### What needs to be done
Rewrite the records below with each occurrence of "vertical scrollbar" changed to "vertical scroll bar", leaving everything else as it is.

### Records for this exercise
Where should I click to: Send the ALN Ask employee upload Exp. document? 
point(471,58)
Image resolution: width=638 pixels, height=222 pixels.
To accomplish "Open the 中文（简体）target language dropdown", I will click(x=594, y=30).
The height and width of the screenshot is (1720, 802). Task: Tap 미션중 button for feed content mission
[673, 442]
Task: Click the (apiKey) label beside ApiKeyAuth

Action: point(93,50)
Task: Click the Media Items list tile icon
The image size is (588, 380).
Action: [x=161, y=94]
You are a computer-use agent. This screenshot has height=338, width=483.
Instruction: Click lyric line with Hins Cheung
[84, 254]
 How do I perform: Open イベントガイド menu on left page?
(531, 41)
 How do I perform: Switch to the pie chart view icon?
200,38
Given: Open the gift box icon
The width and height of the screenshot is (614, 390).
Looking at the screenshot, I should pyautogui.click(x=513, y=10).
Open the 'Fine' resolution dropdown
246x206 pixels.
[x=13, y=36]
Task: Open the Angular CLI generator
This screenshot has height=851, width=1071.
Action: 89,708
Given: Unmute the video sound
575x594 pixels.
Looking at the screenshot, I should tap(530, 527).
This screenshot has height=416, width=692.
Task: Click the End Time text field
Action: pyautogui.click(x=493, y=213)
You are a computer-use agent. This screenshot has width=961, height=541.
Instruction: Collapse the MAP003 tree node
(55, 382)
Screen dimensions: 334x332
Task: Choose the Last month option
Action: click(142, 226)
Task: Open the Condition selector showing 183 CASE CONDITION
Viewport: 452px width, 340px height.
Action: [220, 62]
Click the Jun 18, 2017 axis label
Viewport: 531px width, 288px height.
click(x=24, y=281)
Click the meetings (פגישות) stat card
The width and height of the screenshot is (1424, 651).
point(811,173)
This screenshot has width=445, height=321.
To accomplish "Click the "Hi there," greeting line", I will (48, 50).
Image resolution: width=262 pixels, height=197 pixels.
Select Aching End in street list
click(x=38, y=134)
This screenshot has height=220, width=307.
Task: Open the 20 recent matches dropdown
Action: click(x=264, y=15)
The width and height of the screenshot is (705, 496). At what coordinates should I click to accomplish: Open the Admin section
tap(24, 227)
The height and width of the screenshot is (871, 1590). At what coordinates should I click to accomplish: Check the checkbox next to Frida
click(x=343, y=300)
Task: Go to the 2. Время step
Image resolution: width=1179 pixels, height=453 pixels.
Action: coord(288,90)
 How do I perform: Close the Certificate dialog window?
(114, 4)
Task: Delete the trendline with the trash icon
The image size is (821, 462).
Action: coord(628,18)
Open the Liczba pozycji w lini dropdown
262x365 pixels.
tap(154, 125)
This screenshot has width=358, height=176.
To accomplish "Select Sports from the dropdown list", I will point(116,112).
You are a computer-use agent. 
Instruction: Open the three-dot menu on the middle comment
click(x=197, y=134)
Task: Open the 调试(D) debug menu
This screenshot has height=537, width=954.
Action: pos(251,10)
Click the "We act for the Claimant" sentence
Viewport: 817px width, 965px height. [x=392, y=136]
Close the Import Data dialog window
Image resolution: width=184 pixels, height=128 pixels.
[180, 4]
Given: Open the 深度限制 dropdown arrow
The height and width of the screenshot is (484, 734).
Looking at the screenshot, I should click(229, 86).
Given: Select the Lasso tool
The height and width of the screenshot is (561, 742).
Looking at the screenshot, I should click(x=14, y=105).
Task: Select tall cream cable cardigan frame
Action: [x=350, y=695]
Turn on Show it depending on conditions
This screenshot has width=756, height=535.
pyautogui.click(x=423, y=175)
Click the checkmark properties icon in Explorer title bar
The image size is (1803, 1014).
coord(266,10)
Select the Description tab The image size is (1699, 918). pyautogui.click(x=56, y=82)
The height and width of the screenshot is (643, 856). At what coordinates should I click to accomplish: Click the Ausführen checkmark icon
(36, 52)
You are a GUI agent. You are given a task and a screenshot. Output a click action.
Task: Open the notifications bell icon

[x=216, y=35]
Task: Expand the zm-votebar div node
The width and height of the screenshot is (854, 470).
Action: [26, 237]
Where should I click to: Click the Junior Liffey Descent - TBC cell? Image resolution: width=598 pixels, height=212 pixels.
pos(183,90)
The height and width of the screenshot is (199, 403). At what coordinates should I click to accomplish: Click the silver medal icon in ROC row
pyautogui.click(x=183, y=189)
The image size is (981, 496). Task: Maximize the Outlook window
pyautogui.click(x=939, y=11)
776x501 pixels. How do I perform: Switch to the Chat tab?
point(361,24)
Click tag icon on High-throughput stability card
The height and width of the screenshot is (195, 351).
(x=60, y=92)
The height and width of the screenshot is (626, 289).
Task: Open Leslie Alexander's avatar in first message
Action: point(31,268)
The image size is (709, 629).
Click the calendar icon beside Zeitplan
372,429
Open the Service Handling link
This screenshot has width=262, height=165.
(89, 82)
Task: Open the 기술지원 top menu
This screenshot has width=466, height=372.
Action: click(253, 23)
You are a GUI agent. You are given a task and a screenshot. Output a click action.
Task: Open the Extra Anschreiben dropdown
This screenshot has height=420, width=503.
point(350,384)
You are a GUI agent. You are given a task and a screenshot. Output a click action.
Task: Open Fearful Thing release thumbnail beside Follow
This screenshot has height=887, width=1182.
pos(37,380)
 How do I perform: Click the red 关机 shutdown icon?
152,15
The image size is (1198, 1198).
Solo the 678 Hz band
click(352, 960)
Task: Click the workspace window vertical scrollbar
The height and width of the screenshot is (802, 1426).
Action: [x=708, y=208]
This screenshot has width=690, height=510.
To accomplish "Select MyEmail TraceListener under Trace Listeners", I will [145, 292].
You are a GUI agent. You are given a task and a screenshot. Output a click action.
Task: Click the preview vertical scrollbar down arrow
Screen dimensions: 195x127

### Solution to this problem
Where should I click to: Send the ALN Ask employee upload Exp. document? 
point(471,58)
Image resolution: width=638 pixels, height=222 pixels.
To accomplish "Open the 中文（简体）target language dropdown", I will click(x=594, y=30).
The height and width of the screenshot is (1720, 802). Task: Tap 미션중 button for feed content mission
[673, 442]
Task: Click the (apiKey) label beside ApiKeyAuth

Action: point(93,50)
Task: Click the Media Items list tile icon
The image size is (588, 380).
Action: [x=161, y=94]
You are a computer-use agent. This screenshot has height=338, width=483.
Instruction: Click lyric line with Hins Cheung
[84, 254]
 How do I perform: Open イベントガイド menu on left page?
(531, 41)
 How do I perform: Switch to the pie chart view icon?
200,38
Given: Open the gift box icon
The width and height of the screenshot is (614, 390).
Looking at the screenshot, I should pyautogui.click(x=513, y=10).
Open the 'Fine' resolution dropdown
246x206 pixels.
[x=13, y=36]
Task: Open the Angular CLI generator
This screenshot has height=851, width=1071.
Action: 89,708
Given: Unmute the video sound
575x594 pixels.
Looking at the screenshot, I should tap(530, 527).
This screenshot has height=416, width=692.
Task: Click the End Time text field
Action: pyautogui.click(x=493, y=213)
You are a computer-use agent. This screenshot has width=961, height=541.
Instruction: Collapse the MAP003 tree node
(55, 382)
Screen dimensions: 334x332
Task: Choose the Last month option
Action: click(142, 226)
Task: Open the Condition selector showing 183 CASE CONDITION
Viewport: 452px width, 340px height.
Action: [220, 62]
Click the Jun 18, 2017 axis label
Viewport: 531px width, 288px height.
click(x=24, y=281)
Click the meetings (פגישות) stat card
The width and height of the screenshot is (1424, 651).
point(811,173)
This screenshot has width=445, height=321.
To accomplish "Click the "Hi there," greeting line", I will (48, 50).
Image resolution: width=262 pixels, height=197 pixels.
Select Aching End in street list
click(x=38, y=134)
This screenshot has height=220, width=307.
Task: Open the 20 recent matches dropdown
Action: click(x=264, y=15)
The width and height of the screenshot is (705, 496). At what coordinates should I click to accomplish: Open the Admin section
tap(24, 227)
The height and width of the screenshot is (871, 1590). At what coordinates should I click to accomplish: Check the checkbox next to Frida
click(x=343, y=300)
Task: Go to the 2. Время step
Image resolution: width=1179 pixels, height=453 pixels.
Action: coord(288,90)
 How do I perform: Close the Certificate dialog window?
(114, 4)
Task: Delete the trendline with the trash icon
The image size is (821, 462).
Action: coord(628,18)
Open the Liczba pozycji w lini dropdown
262x365 pixels.
tap(154, 125)
This screenshot has width=358, height=176.
To accomplish "Select Sports from the dropdown list", I will point(116,112).
You are a computer-use agent. 
Instruction: Open the three-dot menu on the middle comment
click(x=197, y=134)
Task: Open the 调试(D) debug menu
This screenshot has height=537, width=954.
Action: pos(251,10)
Click the "We act for the Claimant" sentence
Viewport: 817px width, 965px height. [x=392, y=136]
Close the Import Data dialog window
Image resolution: width=184 pixels, height=128 pixels.
[180, 4]
Given: Open the 深度限制 dropdown arrow
The height and width of the screenshot is (484, 734).
Looking at the screenshot, I should click(229, 86).
Given: Select the Lasso tool
The height and width of the screenshot is (561, 742).
Looking at the screenshot, I should click(x=14, y=105).
Task: Select tall cream cable cardigan frame
Action: [x=350, y=695]
Turn on Show it depending on conditions
This screenshot has width=756, height=535.
pyautogui.click(x=423, y=175)
Click the checkmark properties icon in Explorer title bar
The image size is (1803, 1014).
coord(266,10)
Select the Description tab The image size is (1699, 918). pyautogui.click(x=56, y=82)
The height and width of the screenshot is (643, 856). At what coordinates should I click to accomplish: Click the Ausführen checkmark icon
(36, 52)
You are a GUI agent. You are given a task and a screenshot. Output a click action.
Task: Open the notifications bell icon

[x=216, y=35]
Task: Expand the zm-votebar div node
The width and height of the screenshot is (854, 470).
Action: [26, 237]
Where should I click to: Click the Junior Liffey Descent - TBC cell? Image resolution: width=598 pixels, height=212 pixels.
pos(183,90)
The height and width of the screenshot is (199, 403). At what coordinates should I click to accomplish: Click the silver medal icon in ROC row
pyautogui.click(x=183, y=189)
The image size is (981, 496). Task: Maximize the Outlook window
pyautogui.click(x=939, y=11)
776x501 pixels. How do I perform: Switch to the Chat tab?
point(361,24)
Click tag icon on High-throughput stability card
The height and width of the screenshot is (195, 351).
(x=60, y=92)
The height and width of the screenshot is (626, 289).
Task: Open Leslie Alexander's avatar in first message
Action: point(31,268)
The image size is (709, 629).
Click the calendar icon beside Zeitplan
372,429
Open the Service Handling link
This screenshot has width=262, height=165.
(89, 82)
Task: Open the 기술지원 top menu
This screenshot has width=466, height=372.
Action: click(253, 23)
You are a GUI agent. You are given a task and a screenshot. Output a click action.
Task: Open the Extra Anschreiben dropdown
This screenshot has height=420, width=503.
point(350,384)
You are a GUI agent. You are given a task and a screenshot. Output a click action.
Task: Open Fearful Thing release thumbnail beside Follow
This screenshot has height=887, width=1182.
pos(37,380)
 How do I perform: Click the red 关机 shutdown icon?
152,15
The image size is (1198, 1198).
Solo the 678 Hz band
click(352, 960)
Task: Click the workspace window vertical scroll bar
The height and width of the screenshot is (802, 1426).
Action: [x=708, y=208]
This screenshot has width=690, height=510.
To accomplish "Select MyEmail TraceListener under Trace Listeners", I will [145, 292].
You are a GUI agent. You are given a task and a screenshot. Output a click action.
Task: Click the preview vertical scroll bar down arrow
Screen dimensions: 195x127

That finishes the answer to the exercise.